Requirements »
Rewrite every item below, changing each occurrence of "GUI agent" to "interface agent" and leaving all other text as it is.

Dataset records »
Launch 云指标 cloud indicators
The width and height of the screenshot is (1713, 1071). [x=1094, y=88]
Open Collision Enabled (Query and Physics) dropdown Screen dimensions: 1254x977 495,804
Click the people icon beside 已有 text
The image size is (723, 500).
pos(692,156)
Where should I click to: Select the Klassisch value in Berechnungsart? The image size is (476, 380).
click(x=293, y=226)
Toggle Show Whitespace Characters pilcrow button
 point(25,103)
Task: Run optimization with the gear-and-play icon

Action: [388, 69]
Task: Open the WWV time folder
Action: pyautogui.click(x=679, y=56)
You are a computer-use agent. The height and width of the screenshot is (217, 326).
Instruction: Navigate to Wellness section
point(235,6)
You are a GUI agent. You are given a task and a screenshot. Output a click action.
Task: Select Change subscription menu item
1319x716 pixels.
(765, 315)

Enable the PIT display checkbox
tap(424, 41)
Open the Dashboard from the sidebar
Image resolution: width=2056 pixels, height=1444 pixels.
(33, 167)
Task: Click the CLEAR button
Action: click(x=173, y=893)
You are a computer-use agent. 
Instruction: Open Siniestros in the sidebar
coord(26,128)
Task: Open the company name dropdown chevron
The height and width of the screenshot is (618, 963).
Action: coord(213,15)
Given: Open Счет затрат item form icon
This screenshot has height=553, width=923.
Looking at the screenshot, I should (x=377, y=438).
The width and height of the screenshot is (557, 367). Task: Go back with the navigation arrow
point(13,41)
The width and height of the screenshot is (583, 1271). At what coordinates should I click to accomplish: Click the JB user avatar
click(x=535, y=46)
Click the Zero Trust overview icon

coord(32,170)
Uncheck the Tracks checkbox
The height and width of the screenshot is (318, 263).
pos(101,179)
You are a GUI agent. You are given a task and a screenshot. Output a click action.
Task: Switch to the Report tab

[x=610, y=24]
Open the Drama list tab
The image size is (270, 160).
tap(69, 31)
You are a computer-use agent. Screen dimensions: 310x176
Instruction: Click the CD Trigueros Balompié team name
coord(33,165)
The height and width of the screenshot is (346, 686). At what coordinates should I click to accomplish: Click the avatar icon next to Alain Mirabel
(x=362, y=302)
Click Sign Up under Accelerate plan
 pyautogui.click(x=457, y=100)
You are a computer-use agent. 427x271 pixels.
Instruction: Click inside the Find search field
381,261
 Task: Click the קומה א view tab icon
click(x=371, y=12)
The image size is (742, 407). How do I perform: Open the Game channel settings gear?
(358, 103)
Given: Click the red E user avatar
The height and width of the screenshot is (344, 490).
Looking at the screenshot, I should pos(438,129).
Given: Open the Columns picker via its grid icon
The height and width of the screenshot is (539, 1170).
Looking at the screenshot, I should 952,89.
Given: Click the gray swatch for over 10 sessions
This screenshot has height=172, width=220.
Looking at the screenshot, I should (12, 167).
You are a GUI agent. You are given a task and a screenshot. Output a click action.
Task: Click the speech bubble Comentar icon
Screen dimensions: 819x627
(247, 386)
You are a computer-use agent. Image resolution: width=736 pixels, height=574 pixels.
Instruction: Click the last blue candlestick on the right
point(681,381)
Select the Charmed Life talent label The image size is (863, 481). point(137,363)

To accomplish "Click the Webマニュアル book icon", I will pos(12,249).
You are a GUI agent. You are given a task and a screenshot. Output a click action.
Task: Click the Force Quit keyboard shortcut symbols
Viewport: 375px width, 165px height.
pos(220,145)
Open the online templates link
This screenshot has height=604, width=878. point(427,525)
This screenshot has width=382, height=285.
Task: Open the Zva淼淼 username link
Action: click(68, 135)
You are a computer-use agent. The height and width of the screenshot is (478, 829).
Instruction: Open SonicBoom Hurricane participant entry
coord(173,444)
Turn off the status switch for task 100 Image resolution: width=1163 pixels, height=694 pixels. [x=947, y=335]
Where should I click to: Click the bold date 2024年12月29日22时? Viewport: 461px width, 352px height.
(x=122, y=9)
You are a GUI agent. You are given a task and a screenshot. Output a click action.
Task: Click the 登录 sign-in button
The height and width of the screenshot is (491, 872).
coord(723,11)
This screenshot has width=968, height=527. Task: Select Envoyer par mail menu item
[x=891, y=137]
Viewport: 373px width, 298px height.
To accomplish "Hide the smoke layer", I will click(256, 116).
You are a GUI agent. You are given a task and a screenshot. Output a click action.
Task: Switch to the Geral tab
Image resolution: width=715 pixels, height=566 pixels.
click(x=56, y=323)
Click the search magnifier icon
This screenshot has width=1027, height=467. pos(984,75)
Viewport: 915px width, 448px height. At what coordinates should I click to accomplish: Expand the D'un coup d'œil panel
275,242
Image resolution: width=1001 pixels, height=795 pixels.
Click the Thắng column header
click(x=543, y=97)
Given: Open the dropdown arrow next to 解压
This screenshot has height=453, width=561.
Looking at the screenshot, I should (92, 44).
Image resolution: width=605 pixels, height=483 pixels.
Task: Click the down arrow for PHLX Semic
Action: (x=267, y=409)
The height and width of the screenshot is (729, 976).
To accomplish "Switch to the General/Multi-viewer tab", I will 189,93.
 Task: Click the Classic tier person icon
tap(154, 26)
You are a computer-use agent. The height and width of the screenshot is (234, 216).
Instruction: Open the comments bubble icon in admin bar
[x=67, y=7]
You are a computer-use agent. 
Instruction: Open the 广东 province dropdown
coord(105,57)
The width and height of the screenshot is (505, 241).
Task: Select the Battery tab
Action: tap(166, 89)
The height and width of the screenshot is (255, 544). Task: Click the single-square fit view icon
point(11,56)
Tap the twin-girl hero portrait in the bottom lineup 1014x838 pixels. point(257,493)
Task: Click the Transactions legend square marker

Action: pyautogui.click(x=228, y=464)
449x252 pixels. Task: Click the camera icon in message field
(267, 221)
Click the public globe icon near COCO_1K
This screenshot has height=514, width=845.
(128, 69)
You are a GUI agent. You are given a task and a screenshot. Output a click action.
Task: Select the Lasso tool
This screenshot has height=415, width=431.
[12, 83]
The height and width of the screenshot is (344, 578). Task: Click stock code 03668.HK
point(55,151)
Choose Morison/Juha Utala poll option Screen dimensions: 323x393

Right answer »
Launch 云指标 cloud indicators
The width and height of the screenshot is (1713, 1071). [x=1094, y=88]
Open Collision Enabled (Query and Physics) dropdown Screen dimensions: 1254x977 495,804
Click the people icon beside 已有 text
The image size is (723, 500).
pos(692,156)
Where should I click to: Select the Klassisch value in Berechnungsart? The image size is (476, 380).
click(x=293, y=226)
Toggle Show Whitespace Characters pilcrow button
 point(25,103)
Task: Run optimization with the gear-and-play icon

Action: [388, 69]
Task: Open the WWV time folder
Action: pyautogui.click(x=679, y=56)
You are a computer-use agent. The height and width of the screenshot is (217, 326).
Instruction: Navigate to Wellness section
point(235,6)
You are a interface agent. You are given a task and a screenshot. Output a click action.
Task: Select Change subscription menu item
1319x716 pixels.
(765, 315)

Enable the PIT display checkbox
tap(424, 41)
Open the Dashboard from the sidebar
Image resolution: width=2056 pixels, height=1444 pixels.
(33, 167)
Task: Click the CLEAR button
Action: click(x=173, y=893)
You are a computer-use agent. 
Instruction: Open Siniestros in the sidebar
coord(26,128)
Task: Open the company name dropdown chevron
The height and width of the screenshot is (618, 963).
Action: coord(213,15)
Given: Open Счет затрат item form icon
This screenshot has height=553, width=923.
Looking at the screenshot, I should (x=377, y=438).
The width and height of the screenshot is (557, 367). Task: Go back with the navigation arrow
point(13,41)
The width and height of the screenshot is (583, 1271). At what coordinates should I click to accomplish: Click the JB user avatar
click(x=535, y=46)
Click the Zero Trust overview icon

coord(32,170)
Uncheck the Tracks checkbox
The height and width of the screenshot is (318, 263).
pos(101,179)
You are a interface agent. You are given a task and a screenshot. Output a click action.
Task: Switch to the Report tab

[x=610, y=24]
Open the Drama list tab
The image size is (270, 160).
tap(69, 31)
You are a computer-use agent. Screen dimensions: 310x176
Instruction: Click the CD Trigueros Balompié team name
coord(33,165)
The height and width of the screenshot is (346, 686). At what coordinates should I click to accomplish: Click the avatar icon next to Alain Mirabel
(x=362, y=302)
Click Sign Up under Accelerate plan
 pyautogui.click(x=457, y=100)
You are a computer-use agent. 427x271 pixels.
Instruction: Click inside the Find search field
381,261
 Task: Click the קומה א view tab icon
click(x=371, y=12)
The image size is (742, 407). How do I perform: Open the Game channel settings gear?
(358, 103)
Given: Click the red E user avatar
The height and width of the screenshot is (344, 490).
Looking at the screenshot, I should pos(438,129).
Given: Open the Columns picker via its grid icon
The height and width of the screenshot is (539, 1170).
Looking at the screenshot, I should 952,89.
Given: Click the gray swatch for over 10 sessions
This screenshot has height=172, width=220.
Looking at the screenshot, I should (12, 167).
You are a interface agent. You are given a task and a screenshot. Output a click action.
Task: Click the speech bubble Comentar icon
Screen dimensions: 819x627
(247, 386)
You are a computer-use agent. Image resolution: width=736 pixels, height=574 pixels.
Instruction: Click the last blue candlestick on the right
point(681,381)
Select the Charmed Life talent label The image size is (863, 481). point(137,363)

To accomplish "Click the Webマニュアル book icon", I will pos(12,249).
You are a interface agent. You are given a task and a screenshot. Output a click action.
Task: Click the Force Quit keyboard shortcut symbols
Viewport: 375px width, 165px height.
pos(220,145)
Open the online templates link
This screenshot has height=604, width=878. point(427,525)
This screenshot has width=382, height=285.
Task: Open the Zva淼淼 username link
Action: click(68, 135)
You are a computer-use agent. The height and width of the screenshot is (478, 829).
Instruction: Open SonicBoom Hurricane participant entry
coord(173,444)
Turn off the status switch for task 100 Image resolution: width=1163 pixels, height=694 pixels. [x=947, y=335]
Where should I click to: Click the bold date 2024年12月29日22时? Viewport: 461px width, 352px height.
(x=122, y=9)
You are a interface agent. You are given a task and a screenshot. Output a click action.
Task: Click the 登录 sign-in button
The height and width of the screenshot is (491, 872).
coord(723,11)
This screenshot has width=968, height=527. Task: Select Envoyer par mail menu item
[x=891, y=137]
Viewport: 373px width, 298px height.
To accomplish "Hide the smoke layer", I will click(256, 116).
You are a interface agent. You are given a task and a screenshot. Output a click action.
Task: Switch to the Geral tab
Image resolution: width=715 pixels, height=566 pixels.
click(x=56, y=323)
Click the search magnifier icon
This screenshot has width=1027, height=467. pos(984,75)
Viewport: 915px width, 448px height. At what coordinates should I click to accomplish: Expand the D'un coup d'œil panel
275,242
Image resolution: width=1001 pixels, height=795 pixels.
Click the Thắng column header
click(x=543, y=97)
Given: Open the dropdown arrow next to 解压
This screenshot has height=453, width=561.
Looking at the screenshot, I should (92, 44).
Image resolution: width=605 pixels, height=483 pixels.
Task: Click the down arrow for PHLX Semic
Action: (x=267, y=409)
The height and width of the screenshot is (729, 976).
To accomplish "Switch to the General/Multi-viewer tab", I will 189,93.
 Task: Click the Classic tier person icon
tap(154, 26)
You are a computer-use agent. The height and width of the screenshot is (234, 216).
Instruction: Open the comments bubble icon in admin bar
[x=67, y=7]
You are a computer-use agent. 
Instruction: Open the 广东 province dropdown
coord(105,57)
The width and height of the screenshot is (505, 241).
Task: Select the Battery tab
Action: tap(166, 89)
The height and width of the screenshot is (255, 544). Task: Click the single-square fit view icon
point(11,56)
Tap the twin-girl hero portrait in the bottom lineup 1014x838 pixels. point(257,493)
Task: Click the Transactions legend square marker

Action: pyautogui.click(x=228, y=464)
449x252 pixels. Task: Click the camera icon in message field
(267, 221)
Click the public globe icon near COCO_1K
This screenshot has height=514, width=845.
(128, 69)
You are a interface agent. You are given a task and a screenshot. Output a click action.
Task: Select the Lasso tool
This screenshot has height=415, width=431.
[12, 83]
The height and width of the screenshot is (344, 578). Task: Click stock code 03668.HK
point(55,151)
Choose Morison/Juha Utala poll option Screen dimensions: 323x393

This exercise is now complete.